Flexibility versus “rigidity” of the functional architecture of AChE active center

Abstract

Functional architecture of the AChE active center appears to be characterized by both structural “rigidity”, necessary to stabilize the catalytic triad as well as by flexibility in accommodating the different, high affinity AChE ligands. These seemingly conflicting structural properties of the active center are demonstrated through combination of structural methods with kinetic studies of the enzyme and its mutant derivatives with plethora of structurally diverse ligands and in particular with series of stereoselective covalent and noncovalent AChE ligands.
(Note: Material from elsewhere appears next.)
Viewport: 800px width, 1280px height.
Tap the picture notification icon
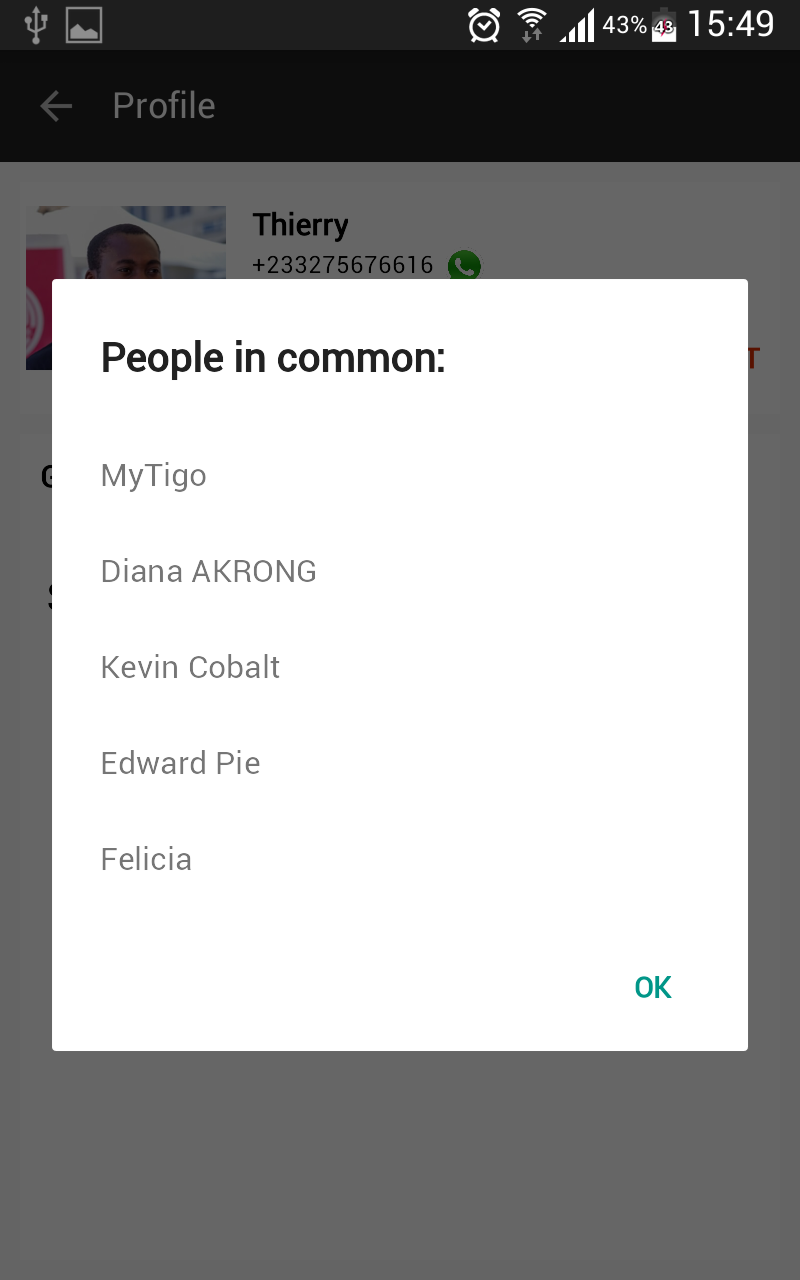(x=84, y=25)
Thus, steric perturbation of the acyl pocket precipitates in a pronounced stereoselectivity toward methylphosphonates by disrupting the stabilizing environment of the catalytic histidine rather than through steric exclusion demonstrating the functional importance of the “rigid” environment of the catalytic machinery. The acyl pocket, the cation-binding subsite (Trp86) and the peripheral anionic subsite were also found to be directly involved in HuAChE stereoselectivity toward charged chiral phosphonates, operating through differential positioning of the ligand cationic moiety within the active center. Residue Trp86 is also a part of the “hydrophobic patch” which seems flexible enough to accommodate the structurally diverse ligands like tacrine, galanthamine and the two diastereomers of huperzine A. Also, we have recently discovered further aspects of the role of both the unique structure and the flexibility of the “hydrophobic patch” in determining the reactivity and stereoselectivity of HuAChE toward certain carbamates including analogs of physostigmine. In these cases the ligands are accommodated mostly through hydrophobic interactions and their stereoselectivity delineates precisely the steric limits of the pocket. Hence, the HuAChE stereoselectivity provides a sensitive tool in the in depth exploration of the functional architecture of the active center. These studies suggest that the combination of “rigidity” and flexibility within the HuAChE gorge are an essential element of its molecular design.